In talking to people about my friend's assault, I've seen this happen. The perpetrator in this particular case runs (or used to run) a studio dedicated to teaching erotic rope work. This is a resource which, for obvious reasons, people in the local community do not want to lose. It's not hard to figure out why otherwise decent folks, folks who would act decisively against a random person accused of assault, might be willing to search for reasons to believe that what happened isn't really that big a deal when a community leader is involved. They have something to lose.

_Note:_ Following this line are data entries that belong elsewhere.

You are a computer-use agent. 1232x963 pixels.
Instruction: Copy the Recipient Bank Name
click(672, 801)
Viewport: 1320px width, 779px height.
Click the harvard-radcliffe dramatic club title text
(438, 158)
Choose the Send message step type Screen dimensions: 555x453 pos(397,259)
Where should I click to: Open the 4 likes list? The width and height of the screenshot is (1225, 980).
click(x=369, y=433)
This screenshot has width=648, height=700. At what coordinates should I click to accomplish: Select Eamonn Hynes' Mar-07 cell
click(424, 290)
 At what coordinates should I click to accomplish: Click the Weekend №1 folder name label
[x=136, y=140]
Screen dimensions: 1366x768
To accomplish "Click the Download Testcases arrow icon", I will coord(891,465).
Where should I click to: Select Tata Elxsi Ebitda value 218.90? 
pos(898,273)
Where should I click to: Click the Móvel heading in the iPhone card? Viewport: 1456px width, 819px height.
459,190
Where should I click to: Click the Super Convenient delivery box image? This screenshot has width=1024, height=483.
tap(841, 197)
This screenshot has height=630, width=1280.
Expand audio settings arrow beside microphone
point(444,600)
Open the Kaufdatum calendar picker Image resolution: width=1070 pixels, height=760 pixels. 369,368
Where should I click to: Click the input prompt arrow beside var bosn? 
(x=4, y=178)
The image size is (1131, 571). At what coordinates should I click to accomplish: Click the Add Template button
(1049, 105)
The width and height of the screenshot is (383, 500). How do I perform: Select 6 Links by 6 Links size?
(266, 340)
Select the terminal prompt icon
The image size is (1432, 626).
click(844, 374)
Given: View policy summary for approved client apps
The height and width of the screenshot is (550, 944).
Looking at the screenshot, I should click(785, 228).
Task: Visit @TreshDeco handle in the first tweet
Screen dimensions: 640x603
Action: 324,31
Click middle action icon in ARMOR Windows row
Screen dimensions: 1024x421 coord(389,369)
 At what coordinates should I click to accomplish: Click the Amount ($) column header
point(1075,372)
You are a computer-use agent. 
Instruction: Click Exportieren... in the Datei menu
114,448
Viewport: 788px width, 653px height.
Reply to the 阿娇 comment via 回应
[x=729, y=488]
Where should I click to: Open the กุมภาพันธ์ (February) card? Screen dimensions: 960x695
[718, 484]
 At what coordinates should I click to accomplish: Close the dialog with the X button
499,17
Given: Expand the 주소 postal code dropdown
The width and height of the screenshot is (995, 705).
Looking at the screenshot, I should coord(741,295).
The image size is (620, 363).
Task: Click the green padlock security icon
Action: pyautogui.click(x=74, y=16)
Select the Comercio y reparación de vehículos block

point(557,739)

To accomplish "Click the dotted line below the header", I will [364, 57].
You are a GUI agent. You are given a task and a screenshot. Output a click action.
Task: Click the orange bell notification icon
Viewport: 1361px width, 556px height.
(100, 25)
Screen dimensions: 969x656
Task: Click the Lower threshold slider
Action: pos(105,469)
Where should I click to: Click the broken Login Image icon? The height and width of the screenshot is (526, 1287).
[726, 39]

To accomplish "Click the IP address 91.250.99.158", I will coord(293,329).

A person--especially a submissive and most especially a submissive woman--who comes forward in the BDSM community about assault often faces considerable repercussions for it. Other submissives might say "Well, the victim isn't really a TRUE submissive; if she were, she'd embrace what happened." She might have difficulty finding play partners, as people think "Well, she's just crazy; crazy people fling around wild accusations all the time. I better not go near her, or next thing you know she'll be making shit up about me!" People who like the perpetrator, or who gain some benefit by the perpetrator's involvement in the community, can try to minimize the assault: "Well, it wasn't REALLY assault; the boundaries were fuzzy, and it wasn't like he really meant to violate them."

It's that last one that pisses me off the most.

I like my women like I like my coffee: as a metaphor for objectification

When you encounter the BDSM community, the first thing you'll find is people talking about consent. It's the thing that differentiates BDSM from abuse. It's in the slogans you'll hear: Safe, Sane, and Consensual; Risk Aware Consensual Kink. BDSM Web sites, including mine, spend a lot of time talking about it.

And yet, for all the fact that the BDSM community talks the talk about consent, even to the point of smug self-congratulation, it's far too common that folks in the BDSM community aren't really serious about consent.

And I don't just mean the way that people will non-consensually swat the ass of any self-identified submissive who walks by. I mean in the way that folks will rationalize sexual assault just because they think there might have been some fuzzy boundaries.

There are lots of situations where boundaries can be fuzzy. I get that. People might start a scene and then what they want might change midway through. People might not communicate clearly. I get that.

But here's the thing: If you're not quite sure what the boundaries are, don't go sticking your dick in other people.

My sweetie joreth doesn't like the "No Means No" anti-date-rape campaign.

It has a noble purpose; and it is certainly true that if someone you're with says "no" to a sexual activity, you're an asshole if you go ahead and do it anyway.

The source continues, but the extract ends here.